Вино на разлив не продавалось. Инвалиды брали посудину на двоих, на троих, на пятерых, тут же выбивали пробки и пускали бутылку по кругу. Так продолжалось целый день и каждый день - до полной "сшибачки". Здесь же, на базарных лавках (или под ними), они  встречали очередной день. Ни один рыночный сторож, военный патруль, милиционер не смели нарушать покой инвалидов, ибо это почти всегда грозило "костыльной" атакой. Кому не случалось видеть костыльных драк, тот не может представить всю меру беспредельной жестокости  озверевшего человека.

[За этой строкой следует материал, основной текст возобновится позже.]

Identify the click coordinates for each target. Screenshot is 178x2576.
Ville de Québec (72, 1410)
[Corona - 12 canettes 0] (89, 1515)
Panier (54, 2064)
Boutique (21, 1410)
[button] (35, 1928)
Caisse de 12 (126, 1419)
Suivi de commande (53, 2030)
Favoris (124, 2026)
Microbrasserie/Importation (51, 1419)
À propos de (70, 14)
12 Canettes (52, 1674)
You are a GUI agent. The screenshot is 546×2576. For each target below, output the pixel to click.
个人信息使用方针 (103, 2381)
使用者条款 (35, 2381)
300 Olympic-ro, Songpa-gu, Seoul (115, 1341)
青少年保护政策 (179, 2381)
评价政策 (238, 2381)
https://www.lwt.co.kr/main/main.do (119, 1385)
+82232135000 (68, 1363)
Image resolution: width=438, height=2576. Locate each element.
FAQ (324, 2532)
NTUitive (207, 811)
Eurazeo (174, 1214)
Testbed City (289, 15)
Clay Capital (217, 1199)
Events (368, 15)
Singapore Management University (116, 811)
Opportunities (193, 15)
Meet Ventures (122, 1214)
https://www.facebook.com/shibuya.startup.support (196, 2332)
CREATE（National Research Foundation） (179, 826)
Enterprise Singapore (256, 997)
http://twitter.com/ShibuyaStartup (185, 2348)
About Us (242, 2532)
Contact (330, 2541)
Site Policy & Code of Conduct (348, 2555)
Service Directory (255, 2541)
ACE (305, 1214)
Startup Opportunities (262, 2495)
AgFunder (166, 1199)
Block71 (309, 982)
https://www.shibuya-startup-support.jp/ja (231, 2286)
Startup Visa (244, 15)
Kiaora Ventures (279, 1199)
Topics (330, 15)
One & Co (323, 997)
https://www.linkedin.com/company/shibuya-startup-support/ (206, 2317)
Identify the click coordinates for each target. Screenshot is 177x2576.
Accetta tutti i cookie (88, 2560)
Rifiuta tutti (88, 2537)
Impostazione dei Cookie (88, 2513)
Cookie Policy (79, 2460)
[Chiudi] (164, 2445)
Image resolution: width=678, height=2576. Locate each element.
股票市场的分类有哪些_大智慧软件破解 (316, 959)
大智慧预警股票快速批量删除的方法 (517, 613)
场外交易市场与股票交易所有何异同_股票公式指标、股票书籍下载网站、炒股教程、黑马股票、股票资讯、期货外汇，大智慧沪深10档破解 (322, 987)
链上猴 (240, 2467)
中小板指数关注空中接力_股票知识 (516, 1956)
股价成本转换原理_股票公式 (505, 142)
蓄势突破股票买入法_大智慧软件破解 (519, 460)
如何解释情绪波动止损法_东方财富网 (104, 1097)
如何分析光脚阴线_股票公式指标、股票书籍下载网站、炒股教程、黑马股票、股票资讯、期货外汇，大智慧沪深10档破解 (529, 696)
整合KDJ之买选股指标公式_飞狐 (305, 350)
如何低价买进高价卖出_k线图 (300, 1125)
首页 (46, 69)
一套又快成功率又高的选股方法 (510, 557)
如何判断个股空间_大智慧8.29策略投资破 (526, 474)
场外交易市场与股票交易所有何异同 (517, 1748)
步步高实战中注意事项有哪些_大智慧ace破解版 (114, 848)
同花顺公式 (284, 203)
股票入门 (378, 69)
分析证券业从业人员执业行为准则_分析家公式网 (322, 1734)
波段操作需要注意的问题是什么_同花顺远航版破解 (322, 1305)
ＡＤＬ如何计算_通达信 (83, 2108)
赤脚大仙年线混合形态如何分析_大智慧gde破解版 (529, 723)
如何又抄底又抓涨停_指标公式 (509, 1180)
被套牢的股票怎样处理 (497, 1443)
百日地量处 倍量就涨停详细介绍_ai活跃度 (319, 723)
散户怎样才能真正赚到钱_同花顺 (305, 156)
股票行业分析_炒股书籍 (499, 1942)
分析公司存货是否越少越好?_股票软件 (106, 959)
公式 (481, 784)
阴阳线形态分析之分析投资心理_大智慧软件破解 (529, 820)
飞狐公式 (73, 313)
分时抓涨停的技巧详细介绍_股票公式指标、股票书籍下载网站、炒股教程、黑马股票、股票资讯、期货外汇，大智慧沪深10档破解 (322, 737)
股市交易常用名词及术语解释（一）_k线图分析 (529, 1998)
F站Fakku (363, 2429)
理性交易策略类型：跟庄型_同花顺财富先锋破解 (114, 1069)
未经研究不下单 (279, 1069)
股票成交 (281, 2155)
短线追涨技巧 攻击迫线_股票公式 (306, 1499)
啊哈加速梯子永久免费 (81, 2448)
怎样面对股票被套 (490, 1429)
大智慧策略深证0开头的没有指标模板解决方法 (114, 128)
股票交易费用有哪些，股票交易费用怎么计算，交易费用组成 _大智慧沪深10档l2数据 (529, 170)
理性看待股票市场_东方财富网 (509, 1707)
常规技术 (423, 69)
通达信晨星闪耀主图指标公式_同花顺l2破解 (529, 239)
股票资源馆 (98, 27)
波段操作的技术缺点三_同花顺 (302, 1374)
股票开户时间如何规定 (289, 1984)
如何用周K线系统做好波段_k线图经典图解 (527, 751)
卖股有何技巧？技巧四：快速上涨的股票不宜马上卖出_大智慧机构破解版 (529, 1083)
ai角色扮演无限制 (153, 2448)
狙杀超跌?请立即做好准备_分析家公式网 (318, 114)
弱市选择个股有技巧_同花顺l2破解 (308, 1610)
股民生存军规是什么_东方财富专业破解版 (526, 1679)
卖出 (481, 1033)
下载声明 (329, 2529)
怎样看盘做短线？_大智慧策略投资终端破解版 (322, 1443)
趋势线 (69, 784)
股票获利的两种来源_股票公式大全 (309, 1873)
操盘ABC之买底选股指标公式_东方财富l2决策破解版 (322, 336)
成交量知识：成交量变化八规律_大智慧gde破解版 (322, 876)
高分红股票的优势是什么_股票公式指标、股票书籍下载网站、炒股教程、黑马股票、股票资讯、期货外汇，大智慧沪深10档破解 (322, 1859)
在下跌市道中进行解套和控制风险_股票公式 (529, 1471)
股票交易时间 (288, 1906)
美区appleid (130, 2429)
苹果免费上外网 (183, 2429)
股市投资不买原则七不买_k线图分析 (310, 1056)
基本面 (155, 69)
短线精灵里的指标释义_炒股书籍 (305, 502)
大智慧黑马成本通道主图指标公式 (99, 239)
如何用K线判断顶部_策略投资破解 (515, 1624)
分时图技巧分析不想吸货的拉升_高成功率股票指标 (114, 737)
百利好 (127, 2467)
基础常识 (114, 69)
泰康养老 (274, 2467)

Откупались от инвалидов и продавцы и покупатели. Только наивные люди полагают, что рэкет - дитя постсоветской "рыночной  экономики". Я берусь утверждать, что родители рэкета - инвалиды военных и первых послевоенных лет - изувеченные, опустившиеся люди. Они считали свою жизнь конченной и, пребывая в постоянном алкогольном угаре, не боялись её потерять. Но вдруг, как по мановению волшебной палочки, инвалиды-попрошайки и дебоширы исчезли с улиц и рынков. Изуродованных войною победителей определили в специальные дома. Репрессивная сталинская машина ответила насилием на насилие и надолго придавила уличные виды  вымогательства, шантажа и разбоя. Придавила, но не уничтожила, потому что в человеке нельзя убить зверя, дремлющего до поры. А пора  подспудно созревала в недрах системы, обречённой  на гибель…
(Небывалый в российской истории всплеск организованного вымогательства и разбоя принесла десятилетняя афганская война. В чужой стране молодые советские люди изо дня в день занимались убийством "врагов", придуманных кремлёвскими  маразматиками. Возвращаясь с этой неправедной бойни физическими и духовными инвалидами, многие ребята ничего, кроме стрельбы по живым целям, не умели и не хотели делать. Разве только кому-то мстить за искалеченную молодость. А тут подоспела горбачёвская перестройка, с её раскрученными нравственными гайками. Да и компаньоны у "афганцев" отыскались подходящие: спортсмены, чемпионы - сильные ребята, духовные братаны, не востребованные и не оплаченные агонизирующим государством. И эта мощная подпольная армия  пришла на смену примитивным вымогателям-калекам Великой Отечественной. Но пришла  не с психологией отверженных, а с ощущением хозяев жизни, и вооруженная не костылями, а  пистолетами и автоматами Калашникова. При современнейшей организации разбойного дела…).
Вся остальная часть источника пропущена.